BENJY SARLIN
Rick Santorum, who has stepped up his attacks on Rick Perry in the last two debates, now is accusing the Texas governor of being soft on drugs.
In his book, Fed Up!, Perry wrote that while he did not believe drugs like marijuana should be legal, he emphatically supported the right of states like California to legalize it themselves.
“When the federal government oversteps its authority, states should tell Washington they will not be complicit in enforcing laws with which they do not agree,” he wrote. “Again, the best example is an issue I don’t even agree with—the partial legalization of marijuana. Californians clearly want some level of legalized marijuana, be it for medicinal use or otherwise. The federal government is telling them they cannot. But states are not bound to enforce federal law, and the federal government cannot commandeer state resources and require them to enforce it.”
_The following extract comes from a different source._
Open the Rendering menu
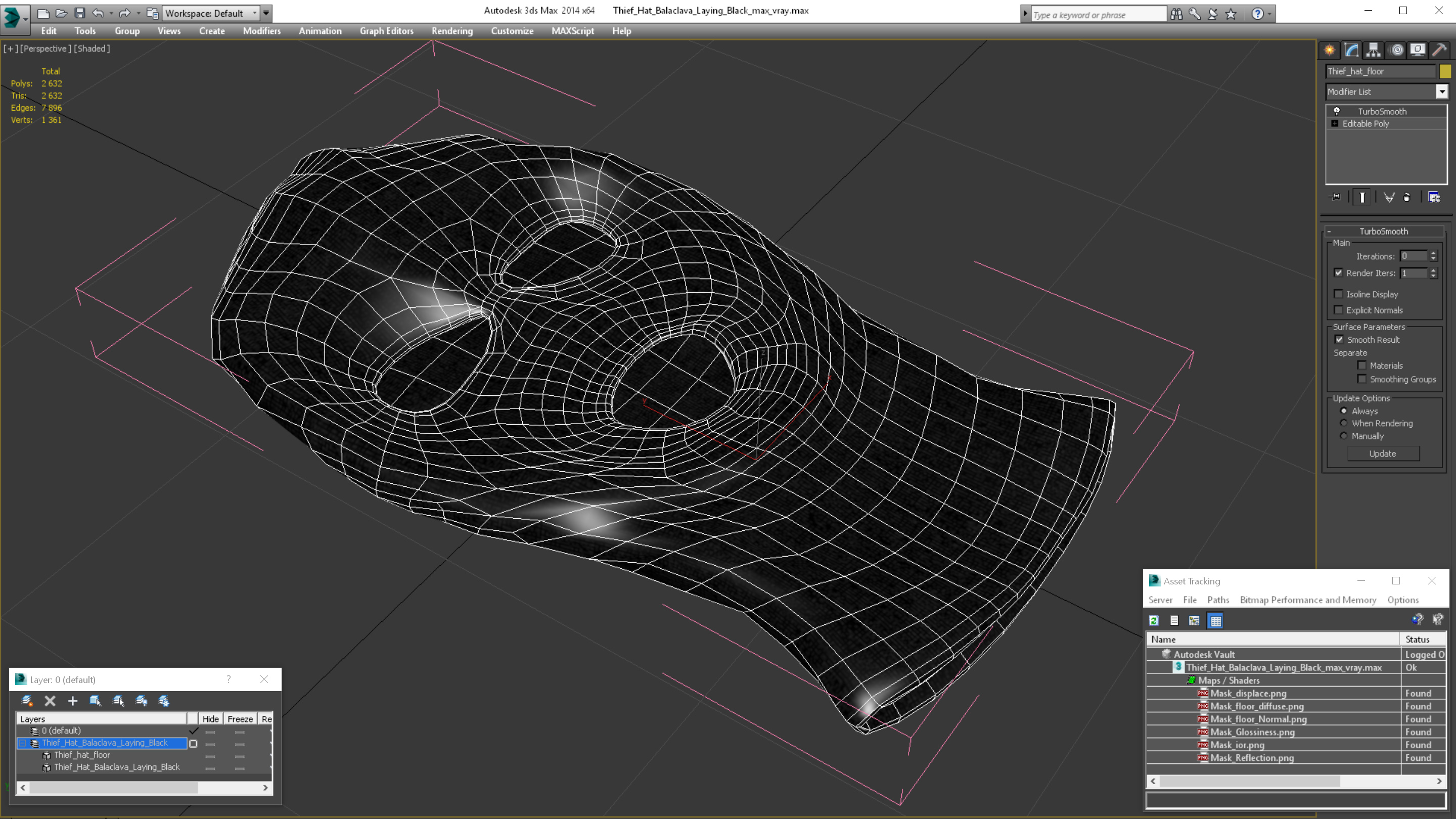 452,31
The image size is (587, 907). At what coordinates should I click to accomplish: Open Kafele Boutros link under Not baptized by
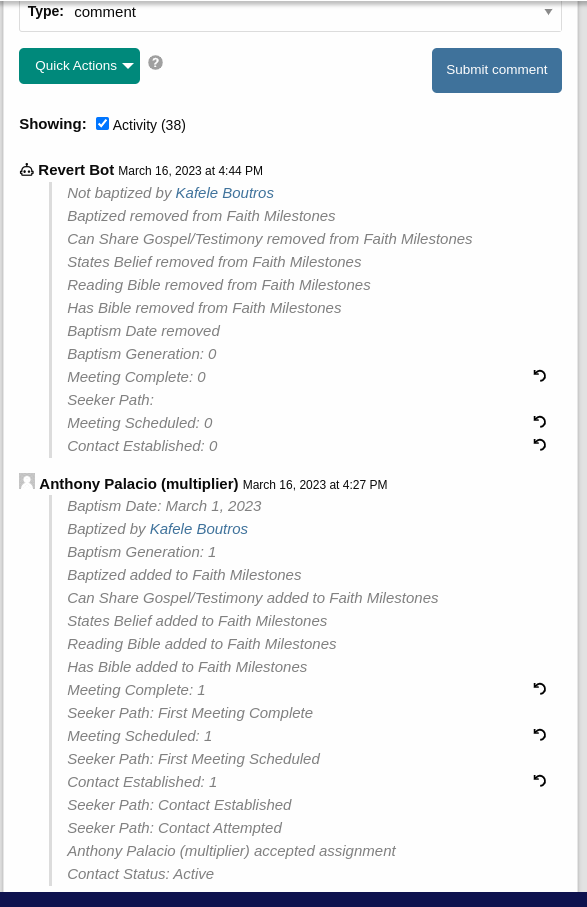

As he alluded to in the above quote, he brought up the marijuana issue at several points in the book. “If you don’t support the death penalty and citizens packing a pistol, don’t come to Texas,” Perry wrote in one passage. “If you don’t like medicinal marijuana and gay marriage, don’t move to California.”
Asked by Washington Post blogger Jennifer Rubin about the issue, Perry spokesman Mark Miner reaffirmed the governor’s position, saying that “while the Governor is personally opposed to legalizing the use of medical marijuana, if states want to allow doctor prescribed medical marijuana, it seems to him that under the 10th amendment, they have the right to do so.”
Santorum swooped in to attack. “Governor Perry was quite clear too in his recently published book, that the definition of marriage should be left up to 50 different state interpretations,” a spokesman told Rubin. “It’s certainly Gov. Perry right to believe marriage can be redefined at the state level, that marijuana can be legalized and that tax dollars should be used to give illegal aliens special college tuition rates, but that’s completely out of touch with what most Americans believe.”